1\. Stock price. That's Steve's ONLY job. The only excuse for a dismal stock
price during the same period that AAPL and GOOG have enjoyed great success is
to claim that anyone else would have made the stock drop and he protected
investors from actually losing money on their MSFT holdings.

I'm sorry, but anyone else with the same performance in a Fortune500 company
would have been gone a while ago. The only exceptions are companies with
family dynasties like Ford and Kraft, or Microsoft where Steve is Bill's long-
time friend.

2\. Milking the Office and Windows cows while the herd escapes the pasture.
The OP turns these into several different points, but they are the same point:
Releasing uncompelling upgrades just to keep the money rolling in while
allowing competition to take customers away. Steve needed to play better
defense, meaning customers should not be walking away from Windows or Office.
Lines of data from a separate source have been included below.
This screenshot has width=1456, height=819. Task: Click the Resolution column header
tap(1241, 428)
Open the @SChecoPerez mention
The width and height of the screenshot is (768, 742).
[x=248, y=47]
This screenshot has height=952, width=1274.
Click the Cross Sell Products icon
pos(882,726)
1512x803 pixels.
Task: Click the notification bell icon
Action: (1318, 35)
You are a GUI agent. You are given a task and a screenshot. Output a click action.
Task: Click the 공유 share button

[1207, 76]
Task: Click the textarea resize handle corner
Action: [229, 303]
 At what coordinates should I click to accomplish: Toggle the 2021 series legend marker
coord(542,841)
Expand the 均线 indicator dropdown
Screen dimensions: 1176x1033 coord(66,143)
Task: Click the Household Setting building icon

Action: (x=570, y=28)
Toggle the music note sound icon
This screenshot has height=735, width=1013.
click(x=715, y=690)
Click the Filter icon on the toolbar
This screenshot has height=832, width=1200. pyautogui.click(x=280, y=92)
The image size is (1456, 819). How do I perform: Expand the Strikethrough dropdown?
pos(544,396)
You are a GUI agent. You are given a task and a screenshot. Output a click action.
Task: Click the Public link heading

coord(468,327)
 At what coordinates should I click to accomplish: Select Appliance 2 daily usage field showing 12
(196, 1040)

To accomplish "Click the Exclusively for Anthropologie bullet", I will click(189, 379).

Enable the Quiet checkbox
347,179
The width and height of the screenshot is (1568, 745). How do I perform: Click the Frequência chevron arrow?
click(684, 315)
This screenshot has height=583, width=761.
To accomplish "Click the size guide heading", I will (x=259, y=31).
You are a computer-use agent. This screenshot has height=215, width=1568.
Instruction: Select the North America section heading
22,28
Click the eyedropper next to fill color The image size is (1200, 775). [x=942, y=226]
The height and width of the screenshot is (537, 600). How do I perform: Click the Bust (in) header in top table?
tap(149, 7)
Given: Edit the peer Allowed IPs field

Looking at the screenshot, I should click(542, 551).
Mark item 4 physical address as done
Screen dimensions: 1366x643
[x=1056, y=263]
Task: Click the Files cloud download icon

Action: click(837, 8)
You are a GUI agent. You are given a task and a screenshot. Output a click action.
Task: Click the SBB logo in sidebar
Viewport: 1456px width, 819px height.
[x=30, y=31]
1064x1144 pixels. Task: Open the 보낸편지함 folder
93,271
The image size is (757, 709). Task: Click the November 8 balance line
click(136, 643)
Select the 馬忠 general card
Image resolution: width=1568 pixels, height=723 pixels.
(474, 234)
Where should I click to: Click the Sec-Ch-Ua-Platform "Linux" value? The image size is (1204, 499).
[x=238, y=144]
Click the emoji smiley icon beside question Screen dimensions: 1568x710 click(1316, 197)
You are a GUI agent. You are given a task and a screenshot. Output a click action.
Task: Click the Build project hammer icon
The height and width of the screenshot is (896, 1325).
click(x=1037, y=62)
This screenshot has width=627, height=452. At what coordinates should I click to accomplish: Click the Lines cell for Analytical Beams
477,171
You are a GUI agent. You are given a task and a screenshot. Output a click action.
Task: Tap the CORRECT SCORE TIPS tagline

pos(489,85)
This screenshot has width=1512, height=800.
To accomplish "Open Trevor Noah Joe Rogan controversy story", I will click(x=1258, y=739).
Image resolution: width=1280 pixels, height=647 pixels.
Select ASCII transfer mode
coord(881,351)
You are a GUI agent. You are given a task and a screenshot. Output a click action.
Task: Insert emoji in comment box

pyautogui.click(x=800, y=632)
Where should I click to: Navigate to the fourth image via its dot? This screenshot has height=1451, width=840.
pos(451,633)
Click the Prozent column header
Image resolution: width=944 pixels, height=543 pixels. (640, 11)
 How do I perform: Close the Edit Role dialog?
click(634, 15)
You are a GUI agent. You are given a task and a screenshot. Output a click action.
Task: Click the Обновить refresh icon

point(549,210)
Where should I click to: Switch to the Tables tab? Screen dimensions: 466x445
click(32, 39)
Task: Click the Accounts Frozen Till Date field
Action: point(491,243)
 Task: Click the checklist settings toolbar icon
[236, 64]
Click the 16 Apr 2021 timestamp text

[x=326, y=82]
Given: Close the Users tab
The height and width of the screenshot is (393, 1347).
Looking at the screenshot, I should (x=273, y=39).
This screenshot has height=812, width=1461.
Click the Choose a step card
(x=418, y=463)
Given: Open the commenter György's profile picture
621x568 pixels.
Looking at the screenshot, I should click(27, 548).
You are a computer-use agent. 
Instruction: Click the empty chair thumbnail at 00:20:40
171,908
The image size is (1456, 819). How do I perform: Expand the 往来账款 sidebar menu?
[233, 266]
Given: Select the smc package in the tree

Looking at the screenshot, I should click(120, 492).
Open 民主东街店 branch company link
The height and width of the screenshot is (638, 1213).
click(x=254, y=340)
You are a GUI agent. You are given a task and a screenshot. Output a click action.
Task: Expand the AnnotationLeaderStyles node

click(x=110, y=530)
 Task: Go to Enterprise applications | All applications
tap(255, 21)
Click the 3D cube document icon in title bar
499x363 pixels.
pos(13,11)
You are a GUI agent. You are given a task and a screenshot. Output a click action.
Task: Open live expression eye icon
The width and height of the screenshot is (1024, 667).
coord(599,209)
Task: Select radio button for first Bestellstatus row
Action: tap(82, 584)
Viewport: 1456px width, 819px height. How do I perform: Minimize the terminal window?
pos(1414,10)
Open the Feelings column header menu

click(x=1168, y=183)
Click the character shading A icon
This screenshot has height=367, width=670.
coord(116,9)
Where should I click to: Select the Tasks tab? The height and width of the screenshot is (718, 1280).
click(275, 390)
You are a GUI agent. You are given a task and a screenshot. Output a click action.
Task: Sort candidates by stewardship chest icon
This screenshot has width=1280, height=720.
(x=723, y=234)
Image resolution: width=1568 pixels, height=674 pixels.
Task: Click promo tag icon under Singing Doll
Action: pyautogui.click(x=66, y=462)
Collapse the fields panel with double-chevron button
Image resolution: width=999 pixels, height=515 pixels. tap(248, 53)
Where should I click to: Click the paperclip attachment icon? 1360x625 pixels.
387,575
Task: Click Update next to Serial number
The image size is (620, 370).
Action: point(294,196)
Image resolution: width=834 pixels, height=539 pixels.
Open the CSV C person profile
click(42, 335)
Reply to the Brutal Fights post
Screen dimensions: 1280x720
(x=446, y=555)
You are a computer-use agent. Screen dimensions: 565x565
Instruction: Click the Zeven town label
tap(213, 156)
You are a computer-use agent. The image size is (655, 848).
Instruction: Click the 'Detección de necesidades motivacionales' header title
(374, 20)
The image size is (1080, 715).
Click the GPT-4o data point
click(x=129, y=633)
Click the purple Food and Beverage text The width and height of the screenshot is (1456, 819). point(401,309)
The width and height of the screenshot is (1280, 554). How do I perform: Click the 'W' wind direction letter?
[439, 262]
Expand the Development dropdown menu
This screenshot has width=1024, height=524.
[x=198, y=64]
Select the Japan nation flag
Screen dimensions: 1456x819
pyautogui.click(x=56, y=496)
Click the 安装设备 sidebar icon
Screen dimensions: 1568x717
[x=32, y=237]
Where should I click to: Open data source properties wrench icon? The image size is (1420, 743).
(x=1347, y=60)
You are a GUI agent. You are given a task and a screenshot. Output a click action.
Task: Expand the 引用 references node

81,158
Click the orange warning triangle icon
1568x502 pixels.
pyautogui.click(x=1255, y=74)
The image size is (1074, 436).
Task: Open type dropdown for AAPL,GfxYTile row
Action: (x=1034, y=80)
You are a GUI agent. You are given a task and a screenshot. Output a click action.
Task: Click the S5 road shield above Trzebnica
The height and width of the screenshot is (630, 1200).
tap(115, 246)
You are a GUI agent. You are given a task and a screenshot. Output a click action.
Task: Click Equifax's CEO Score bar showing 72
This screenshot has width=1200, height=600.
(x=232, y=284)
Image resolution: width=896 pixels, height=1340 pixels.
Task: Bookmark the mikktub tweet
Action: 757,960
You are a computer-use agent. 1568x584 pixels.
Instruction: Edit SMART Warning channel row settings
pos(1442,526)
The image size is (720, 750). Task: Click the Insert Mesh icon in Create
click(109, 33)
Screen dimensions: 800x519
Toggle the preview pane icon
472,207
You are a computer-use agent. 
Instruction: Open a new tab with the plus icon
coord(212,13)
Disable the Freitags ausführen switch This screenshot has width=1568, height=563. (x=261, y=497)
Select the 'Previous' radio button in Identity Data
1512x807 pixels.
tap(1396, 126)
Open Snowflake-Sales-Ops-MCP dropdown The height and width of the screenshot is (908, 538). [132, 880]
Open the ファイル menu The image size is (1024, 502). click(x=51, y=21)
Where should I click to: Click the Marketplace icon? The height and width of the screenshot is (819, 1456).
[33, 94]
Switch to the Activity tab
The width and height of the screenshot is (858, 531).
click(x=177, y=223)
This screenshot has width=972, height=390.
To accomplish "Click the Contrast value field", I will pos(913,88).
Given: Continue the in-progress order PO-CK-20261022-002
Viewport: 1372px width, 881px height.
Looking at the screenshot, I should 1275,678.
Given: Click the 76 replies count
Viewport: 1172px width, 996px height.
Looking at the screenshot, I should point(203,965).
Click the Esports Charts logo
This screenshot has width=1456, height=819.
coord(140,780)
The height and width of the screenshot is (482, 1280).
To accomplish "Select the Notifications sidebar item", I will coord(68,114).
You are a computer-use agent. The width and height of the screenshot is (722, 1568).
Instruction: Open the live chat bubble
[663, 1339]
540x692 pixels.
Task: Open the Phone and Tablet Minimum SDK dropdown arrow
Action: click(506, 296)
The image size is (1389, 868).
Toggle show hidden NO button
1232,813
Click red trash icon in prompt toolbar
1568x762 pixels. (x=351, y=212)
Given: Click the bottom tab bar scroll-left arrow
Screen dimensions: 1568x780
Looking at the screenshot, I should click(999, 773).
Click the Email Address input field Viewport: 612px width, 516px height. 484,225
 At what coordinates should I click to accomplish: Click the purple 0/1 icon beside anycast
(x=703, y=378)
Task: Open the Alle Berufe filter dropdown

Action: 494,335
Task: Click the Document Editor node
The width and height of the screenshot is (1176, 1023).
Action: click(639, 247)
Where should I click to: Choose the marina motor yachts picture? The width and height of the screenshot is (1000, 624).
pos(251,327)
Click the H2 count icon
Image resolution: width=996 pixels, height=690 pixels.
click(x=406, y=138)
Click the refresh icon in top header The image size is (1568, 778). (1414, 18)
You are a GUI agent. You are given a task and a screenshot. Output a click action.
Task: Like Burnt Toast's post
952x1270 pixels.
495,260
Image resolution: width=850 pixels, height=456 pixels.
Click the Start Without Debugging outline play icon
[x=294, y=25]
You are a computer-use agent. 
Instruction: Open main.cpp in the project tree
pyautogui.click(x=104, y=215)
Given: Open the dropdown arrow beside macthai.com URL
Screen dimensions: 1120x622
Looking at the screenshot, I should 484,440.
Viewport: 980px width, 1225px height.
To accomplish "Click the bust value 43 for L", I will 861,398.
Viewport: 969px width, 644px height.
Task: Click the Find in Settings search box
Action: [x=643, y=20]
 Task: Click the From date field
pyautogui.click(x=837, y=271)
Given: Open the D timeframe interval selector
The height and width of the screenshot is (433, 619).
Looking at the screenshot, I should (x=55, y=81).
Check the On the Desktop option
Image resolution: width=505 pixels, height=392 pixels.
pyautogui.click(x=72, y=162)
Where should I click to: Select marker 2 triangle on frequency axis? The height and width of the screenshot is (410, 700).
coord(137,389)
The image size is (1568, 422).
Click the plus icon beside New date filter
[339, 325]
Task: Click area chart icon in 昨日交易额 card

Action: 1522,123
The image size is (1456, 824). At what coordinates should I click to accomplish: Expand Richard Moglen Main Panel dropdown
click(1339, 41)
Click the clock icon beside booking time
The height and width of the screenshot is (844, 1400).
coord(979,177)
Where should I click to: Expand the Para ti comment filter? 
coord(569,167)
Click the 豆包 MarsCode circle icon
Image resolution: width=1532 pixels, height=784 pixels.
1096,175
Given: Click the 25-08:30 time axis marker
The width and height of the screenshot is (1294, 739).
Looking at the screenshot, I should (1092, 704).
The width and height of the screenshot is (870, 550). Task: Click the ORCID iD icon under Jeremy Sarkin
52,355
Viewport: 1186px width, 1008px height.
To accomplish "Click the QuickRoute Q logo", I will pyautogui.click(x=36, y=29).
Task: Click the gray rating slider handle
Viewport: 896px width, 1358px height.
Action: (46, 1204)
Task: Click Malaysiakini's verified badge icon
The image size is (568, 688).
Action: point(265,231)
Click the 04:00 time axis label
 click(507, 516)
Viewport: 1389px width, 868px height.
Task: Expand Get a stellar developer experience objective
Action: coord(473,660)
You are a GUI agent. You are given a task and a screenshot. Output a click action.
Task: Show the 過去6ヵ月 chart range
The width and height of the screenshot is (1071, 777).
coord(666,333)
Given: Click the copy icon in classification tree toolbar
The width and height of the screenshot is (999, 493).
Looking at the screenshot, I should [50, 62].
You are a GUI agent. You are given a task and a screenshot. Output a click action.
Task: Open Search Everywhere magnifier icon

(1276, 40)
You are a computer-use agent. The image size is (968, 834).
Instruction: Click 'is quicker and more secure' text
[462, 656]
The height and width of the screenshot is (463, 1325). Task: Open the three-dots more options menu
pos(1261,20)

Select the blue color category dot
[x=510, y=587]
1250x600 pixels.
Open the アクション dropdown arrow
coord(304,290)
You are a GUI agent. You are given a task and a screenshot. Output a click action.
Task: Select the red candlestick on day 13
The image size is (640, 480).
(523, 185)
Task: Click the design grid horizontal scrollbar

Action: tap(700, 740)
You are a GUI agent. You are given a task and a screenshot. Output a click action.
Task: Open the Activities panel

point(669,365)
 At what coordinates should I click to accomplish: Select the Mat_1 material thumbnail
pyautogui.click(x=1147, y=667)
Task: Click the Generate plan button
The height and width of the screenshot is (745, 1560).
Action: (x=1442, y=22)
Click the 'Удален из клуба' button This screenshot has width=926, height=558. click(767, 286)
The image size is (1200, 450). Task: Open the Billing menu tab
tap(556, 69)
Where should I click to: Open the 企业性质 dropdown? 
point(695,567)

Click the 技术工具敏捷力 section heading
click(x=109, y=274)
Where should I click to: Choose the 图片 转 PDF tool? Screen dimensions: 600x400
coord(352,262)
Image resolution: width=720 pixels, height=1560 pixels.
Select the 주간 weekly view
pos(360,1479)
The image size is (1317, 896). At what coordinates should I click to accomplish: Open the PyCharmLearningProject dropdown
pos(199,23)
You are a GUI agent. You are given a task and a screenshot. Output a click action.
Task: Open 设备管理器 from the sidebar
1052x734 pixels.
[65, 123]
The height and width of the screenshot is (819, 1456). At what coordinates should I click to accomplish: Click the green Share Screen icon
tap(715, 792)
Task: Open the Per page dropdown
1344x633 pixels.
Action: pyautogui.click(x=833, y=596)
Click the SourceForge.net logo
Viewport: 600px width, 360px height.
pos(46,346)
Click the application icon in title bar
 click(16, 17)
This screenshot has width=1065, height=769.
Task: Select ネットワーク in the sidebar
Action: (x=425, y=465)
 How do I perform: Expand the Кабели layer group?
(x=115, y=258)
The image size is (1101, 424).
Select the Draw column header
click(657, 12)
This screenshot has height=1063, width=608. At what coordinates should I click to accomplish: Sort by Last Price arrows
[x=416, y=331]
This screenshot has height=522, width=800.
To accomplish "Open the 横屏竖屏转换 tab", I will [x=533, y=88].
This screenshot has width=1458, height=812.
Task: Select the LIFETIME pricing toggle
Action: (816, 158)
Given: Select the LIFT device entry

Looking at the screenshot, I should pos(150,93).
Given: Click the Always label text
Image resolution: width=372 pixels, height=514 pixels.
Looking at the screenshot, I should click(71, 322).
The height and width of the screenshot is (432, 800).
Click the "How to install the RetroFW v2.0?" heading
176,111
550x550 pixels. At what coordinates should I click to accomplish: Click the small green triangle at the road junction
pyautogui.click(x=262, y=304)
3\. Yahoo. Yes, the OP is right. The merger--at any price--looked like a way
for make things so confusing that Ballmer couldn't be fired until he cleaned
up the mess. It's a classic BigCo move: Do a re-org to protect management from
being fired. And there's no re-org like a massive merger.

Now that people have stopped criticizing Jerry for turning down the B$44, the
spotlight--and axe--should fall on Steve for starting the whole mess. How many
people have already resigned or started job-hunting at Microsoft when they
heard about the merger and the obvious impending layoffs and confusion?

------
jaycee
This piece in a lot of ways reads like a hack piece, but I'd like to point out
the author's repeated examples of Microsoft stealing from Apple. In
particular:

 _Apparently Microsoft has already stolen...excuse me...incorporated "multi-
touch" into a preliminary version of Windows 7...I suspect there will be a
lawsuit if Windows 7 comes with anything resembling the multi-touch features
already found on the iPhone._

Multi-touch has been in development for approximately 25 years, and
technically in the Apple Vs MS battle, MS struck first with the Surface, which
was usable (if not purchasable) in April of 2007. The iPhone was available in
June of that year. (<http://en.wikipedia.org/wiki/Multi-touch>)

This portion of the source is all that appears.